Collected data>
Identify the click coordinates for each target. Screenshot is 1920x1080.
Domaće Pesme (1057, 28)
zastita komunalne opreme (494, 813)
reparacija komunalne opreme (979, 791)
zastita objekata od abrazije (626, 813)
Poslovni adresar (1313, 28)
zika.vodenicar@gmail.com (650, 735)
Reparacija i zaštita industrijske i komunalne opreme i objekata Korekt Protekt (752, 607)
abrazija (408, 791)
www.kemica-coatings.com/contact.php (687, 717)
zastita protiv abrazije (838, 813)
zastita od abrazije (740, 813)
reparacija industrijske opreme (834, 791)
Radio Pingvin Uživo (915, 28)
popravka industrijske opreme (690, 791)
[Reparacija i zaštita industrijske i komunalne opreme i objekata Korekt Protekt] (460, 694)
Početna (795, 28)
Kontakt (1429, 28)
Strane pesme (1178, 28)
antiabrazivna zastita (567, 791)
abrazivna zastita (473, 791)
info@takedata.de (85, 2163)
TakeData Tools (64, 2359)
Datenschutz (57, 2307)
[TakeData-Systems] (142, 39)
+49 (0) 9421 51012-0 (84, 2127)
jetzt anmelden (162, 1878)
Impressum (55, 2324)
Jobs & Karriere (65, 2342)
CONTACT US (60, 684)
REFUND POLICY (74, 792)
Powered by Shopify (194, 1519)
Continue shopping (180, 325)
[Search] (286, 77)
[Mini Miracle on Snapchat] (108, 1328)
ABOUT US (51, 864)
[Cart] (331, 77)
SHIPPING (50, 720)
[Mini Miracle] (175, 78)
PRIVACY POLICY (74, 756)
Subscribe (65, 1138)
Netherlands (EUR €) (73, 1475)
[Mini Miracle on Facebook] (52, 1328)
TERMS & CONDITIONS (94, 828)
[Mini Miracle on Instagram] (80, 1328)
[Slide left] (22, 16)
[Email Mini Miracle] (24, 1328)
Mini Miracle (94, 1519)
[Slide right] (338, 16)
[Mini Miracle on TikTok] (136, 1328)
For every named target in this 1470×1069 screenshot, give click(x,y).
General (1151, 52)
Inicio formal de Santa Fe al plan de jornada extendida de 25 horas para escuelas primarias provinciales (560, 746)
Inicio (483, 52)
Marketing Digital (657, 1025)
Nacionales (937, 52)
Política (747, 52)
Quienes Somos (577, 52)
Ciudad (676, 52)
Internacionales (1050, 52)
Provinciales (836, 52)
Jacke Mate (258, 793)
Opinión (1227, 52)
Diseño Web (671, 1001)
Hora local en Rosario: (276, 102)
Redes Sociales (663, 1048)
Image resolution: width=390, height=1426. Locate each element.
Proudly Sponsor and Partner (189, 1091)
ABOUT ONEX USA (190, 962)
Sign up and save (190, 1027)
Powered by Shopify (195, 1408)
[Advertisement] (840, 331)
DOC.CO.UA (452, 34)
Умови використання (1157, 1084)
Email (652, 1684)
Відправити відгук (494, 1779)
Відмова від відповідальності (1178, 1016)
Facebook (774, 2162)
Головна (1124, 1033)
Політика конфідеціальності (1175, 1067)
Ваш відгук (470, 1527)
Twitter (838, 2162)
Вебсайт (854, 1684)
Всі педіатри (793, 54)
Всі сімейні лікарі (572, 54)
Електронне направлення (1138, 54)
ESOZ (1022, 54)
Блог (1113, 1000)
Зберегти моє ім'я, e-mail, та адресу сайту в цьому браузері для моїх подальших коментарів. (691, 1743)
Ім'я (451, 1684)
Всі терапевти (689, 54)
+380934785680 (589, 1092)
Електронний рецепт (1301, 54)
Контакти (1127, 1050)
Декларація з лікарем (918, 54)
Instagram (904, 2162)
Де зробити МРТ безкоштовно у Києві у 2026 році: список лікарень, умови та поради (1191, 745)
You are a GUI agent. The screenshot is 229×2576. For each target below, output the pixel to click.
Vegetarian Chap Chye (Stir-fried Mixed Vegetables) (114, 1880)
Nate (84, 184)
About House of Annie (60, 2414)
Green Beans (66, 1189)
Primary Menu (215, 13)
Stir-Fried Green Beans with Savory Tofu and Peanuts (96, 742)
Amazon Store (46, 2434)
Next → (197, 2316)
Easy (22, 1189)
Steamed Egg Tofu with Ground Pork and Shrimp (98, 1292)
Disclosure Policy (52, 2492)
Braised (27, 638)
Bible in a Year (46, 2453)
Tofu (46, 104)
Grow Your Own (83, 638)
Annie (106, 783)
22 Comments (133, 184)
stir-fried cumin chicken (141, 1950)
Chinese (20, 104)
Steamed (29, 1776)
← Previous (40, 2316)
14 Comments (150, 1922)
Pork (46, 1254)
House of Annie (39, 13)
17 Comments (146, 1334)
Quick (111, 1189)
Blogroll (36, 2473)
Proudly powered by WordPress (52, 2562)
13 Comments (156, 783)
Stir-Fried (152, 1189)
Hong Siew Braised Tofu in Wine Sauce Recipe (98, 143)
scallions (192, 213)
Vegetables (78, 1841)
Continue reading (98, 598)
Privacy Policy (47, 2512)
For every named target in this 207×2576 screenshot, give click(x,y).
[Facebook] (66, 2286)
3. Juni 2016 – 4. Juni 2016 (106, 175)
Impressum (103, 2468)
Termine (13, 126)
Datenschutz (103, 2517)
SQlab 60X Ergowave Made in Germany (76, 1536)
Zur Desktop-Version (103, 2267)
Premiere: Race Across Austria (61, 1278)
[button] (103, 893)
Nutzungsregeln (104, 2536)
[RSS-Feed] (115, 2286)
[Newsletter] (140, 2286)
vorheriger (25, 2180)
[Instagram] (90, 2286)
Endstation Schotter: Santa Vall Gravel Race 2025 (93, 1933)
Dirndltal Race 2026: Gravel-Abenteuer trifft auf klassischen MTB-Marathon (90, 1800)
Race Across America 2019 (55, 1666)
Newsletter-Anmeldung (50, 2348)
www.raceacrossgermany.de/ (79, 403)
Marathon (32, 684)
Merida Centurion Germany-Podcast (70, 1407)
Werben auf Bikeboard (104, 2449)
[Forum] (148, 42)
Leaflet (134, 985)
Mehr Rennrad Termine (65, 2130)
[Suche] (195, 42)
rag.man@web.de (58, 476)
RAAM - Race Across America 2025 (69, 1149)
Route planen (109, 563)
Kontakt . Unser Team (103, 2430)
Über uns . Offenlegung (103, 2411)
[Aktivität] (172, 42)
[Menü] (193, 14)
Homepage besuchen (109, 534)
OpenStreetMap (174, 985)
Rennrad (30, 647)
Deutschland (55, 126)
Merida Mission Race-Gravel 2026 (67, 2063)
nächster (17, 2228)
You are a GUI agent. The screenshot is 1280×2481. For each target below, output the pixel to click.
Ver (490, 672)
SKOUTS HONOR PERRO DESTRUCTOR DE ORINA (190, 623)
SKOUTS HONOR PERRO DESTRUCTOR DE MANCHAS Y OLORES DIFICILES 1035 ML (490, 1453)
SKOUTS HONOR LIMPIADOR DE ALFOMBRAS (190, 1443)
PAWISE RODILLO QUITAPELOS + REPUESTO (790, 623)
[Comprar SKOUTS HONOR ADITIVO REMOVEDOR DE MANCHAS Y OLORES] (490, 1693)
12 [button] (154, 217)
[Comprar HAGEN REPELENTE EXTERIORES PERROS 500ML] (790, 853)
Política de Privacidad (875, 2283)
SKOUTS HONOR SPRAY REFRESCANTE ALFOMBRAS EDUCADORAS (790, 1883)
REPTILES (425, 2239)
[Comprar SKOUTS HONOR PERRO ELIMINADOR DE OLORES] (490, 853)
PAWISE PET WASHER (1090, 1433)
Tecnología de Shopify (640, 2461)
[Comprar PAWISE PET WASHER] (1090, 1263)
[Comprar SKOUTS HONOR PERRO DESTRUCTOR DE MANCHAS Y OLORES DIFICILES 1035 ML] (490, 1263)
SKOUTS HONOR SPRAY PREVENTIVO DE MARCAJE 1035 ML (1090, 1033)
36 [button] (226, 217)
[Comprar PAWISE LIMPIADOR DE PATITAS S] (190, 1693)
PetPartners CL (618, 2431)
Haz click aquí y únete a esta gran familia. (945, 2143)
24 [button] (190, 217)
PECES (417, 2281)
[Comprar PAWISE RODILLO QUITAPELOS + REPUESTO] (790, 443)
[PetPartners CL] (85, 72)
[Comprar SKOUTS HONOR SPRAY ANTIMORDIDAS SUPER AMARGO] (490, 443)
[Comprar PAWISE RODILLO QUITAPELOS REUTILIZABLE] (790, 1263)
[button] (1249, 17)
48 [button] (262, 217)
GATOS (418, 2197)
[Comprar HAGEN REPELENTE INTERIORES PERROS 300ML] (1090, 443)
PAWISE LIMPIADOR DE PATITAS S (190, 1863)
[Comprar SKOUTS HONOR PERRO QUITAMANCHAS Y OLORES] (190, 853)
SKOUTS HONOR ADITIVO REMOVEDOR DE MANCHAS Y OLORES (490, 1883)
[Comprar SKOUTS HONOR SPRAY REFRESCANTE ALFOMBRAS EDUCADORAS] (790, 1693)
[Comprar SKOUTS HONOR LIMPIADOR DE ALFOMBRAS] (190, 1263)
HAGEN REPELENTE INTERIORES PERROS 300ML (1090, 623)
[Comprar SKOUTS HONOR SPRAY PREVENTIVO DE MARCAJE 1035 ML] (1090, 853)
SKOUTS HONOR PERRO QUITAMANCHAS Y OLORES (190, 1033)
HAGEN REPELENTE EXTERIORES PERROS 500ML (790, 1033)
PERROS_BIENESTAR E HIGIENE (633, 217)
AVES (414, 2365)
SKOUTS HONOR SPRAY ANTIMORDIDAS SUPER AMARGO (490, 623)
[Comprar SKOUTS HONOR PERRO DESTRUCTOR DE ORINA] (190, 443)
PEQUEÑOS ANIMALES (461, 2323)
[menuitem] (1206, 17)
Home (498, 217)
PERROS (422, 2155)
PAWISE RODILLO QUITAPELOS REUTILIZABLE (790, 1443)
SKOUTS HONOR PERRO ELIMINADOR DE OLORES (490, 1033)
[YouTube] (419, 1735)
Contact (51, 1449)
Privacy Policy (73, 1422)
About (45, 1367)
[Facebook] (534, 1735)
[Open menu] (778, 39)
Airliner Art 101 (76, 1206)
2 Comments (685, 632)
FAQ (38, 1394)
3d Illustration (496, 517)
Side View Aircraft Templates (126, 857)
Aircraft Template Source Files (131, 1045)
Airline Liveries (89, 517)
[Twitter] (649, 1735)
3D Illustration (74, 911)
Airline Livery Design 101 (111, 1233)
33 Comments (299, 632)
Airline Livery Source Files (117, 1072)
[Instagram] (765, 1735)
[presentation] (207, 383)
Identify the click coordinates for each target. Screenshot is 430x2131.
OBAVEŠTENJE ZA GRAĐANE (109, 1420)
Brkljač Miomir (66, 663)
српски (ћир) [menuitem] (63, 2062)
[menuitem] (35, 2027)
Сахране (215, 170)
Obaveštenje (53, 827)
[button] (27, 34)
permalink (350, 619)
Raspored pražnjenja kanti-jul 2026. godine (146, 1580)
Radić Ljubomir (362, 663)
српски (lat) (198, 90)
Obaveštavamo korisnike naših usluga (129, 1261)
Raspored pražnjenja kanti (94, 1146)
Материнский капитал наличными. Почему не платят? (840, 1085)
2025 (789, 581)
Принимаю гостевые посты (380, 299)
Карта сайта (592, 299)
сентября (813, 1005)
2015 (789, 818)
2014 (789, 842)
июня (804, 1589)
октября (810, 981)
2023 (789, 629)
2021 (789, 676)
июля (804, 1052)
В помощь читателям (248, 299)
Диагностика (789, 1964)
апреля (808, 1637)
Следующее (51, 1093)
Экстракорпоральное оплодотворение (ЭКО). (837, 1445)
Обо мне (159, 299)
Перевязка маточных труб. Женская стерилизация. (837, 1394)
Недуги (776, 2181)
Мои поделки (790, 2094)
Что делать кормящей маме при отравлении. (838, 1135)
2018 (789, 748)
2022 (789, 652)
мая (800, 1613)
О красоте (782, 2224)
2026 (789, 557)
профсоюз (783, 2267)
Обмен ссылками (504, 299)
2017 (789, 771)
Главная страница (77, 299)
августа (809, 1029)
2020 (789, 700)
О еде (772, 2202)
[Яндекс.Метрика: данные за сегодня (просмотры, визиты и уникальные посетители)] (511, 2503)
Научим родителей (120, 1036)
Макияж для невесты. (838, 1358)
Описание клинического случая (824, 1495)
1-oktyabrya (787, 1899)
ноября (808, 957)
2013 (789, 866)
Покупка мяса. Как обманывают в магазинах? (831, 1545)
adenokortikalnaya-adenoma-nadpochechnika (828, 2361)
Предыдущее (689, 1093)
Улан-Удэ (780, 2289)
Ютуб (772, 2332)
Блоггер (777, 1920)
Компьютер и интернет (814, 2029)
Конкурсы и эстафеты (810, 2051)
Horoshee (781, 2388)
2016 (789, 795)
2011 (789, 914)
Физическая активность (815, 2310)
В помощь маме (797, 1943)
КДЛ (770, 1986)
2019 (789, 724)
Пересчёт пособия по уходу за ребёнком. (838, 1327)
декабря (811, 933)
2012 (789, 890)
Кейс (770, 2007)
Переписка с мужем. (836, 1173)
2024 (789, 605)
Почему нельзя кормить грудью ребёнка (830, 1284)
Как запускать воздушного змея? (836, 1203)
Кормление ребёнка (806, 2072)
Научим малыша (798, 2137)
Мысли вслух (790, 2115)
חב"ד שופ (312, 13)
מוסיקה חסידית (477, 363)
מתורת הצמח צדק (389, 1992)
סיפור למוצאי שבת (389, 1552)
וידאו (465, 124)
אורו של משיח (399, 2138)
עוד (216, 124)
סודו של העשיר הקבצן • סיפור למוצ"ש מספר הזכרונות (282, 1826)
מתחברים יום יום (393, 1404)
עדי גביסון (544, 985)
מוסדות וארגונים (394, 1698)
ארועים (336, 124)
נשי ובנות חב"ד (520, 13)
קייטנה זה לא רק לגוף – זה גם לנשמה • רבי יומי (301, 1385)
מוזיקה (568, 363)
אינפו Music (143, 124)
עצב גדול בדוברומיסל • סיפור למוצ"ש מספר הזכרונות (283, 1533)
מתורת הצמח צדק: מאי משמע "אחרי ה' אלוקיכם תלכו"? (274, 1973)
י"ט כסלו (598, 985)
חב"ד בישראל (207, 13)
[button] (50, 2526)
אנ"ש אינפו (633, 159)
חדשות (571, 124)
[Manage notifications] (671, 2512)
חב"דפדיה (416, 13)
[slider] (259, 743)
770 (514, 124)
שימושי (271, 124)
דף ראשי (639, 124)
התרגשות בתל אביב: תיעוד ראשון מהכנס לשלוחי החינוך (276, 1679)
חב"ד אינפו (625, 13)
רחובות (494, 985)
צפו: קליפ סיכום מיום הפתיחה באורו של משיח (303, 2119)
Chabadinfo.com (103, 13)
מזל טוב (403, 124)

Exercise> Retype the portion of the data above that starts on the line with "CONTACT US (60, 684)" and finishes on the line with "Quienes Somos (577, 52)", including both of those lines.

Solution to the exercise>
CONTACT US (60, 684)
REFUND POLICY (74, 792)
Powered by Shopify (194, 1519)
Continue shopping (180, 325)
[Search] (286, 77)
[Mini Miracle on Snapchat] (108, 1328)
ABOUT US (51, 864)
[Cart] (331, 77)
SHIPPING (50, 720)
[Mini Miracle] (175, 78)
PRIVACY POLICY (74, 756)
Subscribe (65, 1138)
Netherlands (EUR €) (73, 1475)
[Mini Miracle on Facebook] (52, 1328)
TERMS & CONDITIONS (94, 828)
[Mini Miracle on Instagram] (80, 1328)
[Slide left] (22, 16)
[Email Mini Miracle] (24, 1328)
Mini Miracle (94, 1519)
[Slide right] (338, 16)
[Mini Miracle on TikTok] (136, 1328)
For every named target in this 1470×1069 screenshot, give click(x,y).
General (1151, 52)
Inicio formal de Santa Fe al plan de jornada extendida de 25 horas para escuelas primarias provinciales (560, 746)
Inicio (483, 52)
Marketing Digital (657, 1025)
Nacionales (937, 52)
Política (747, 52)
Quienes Somos (577, 52)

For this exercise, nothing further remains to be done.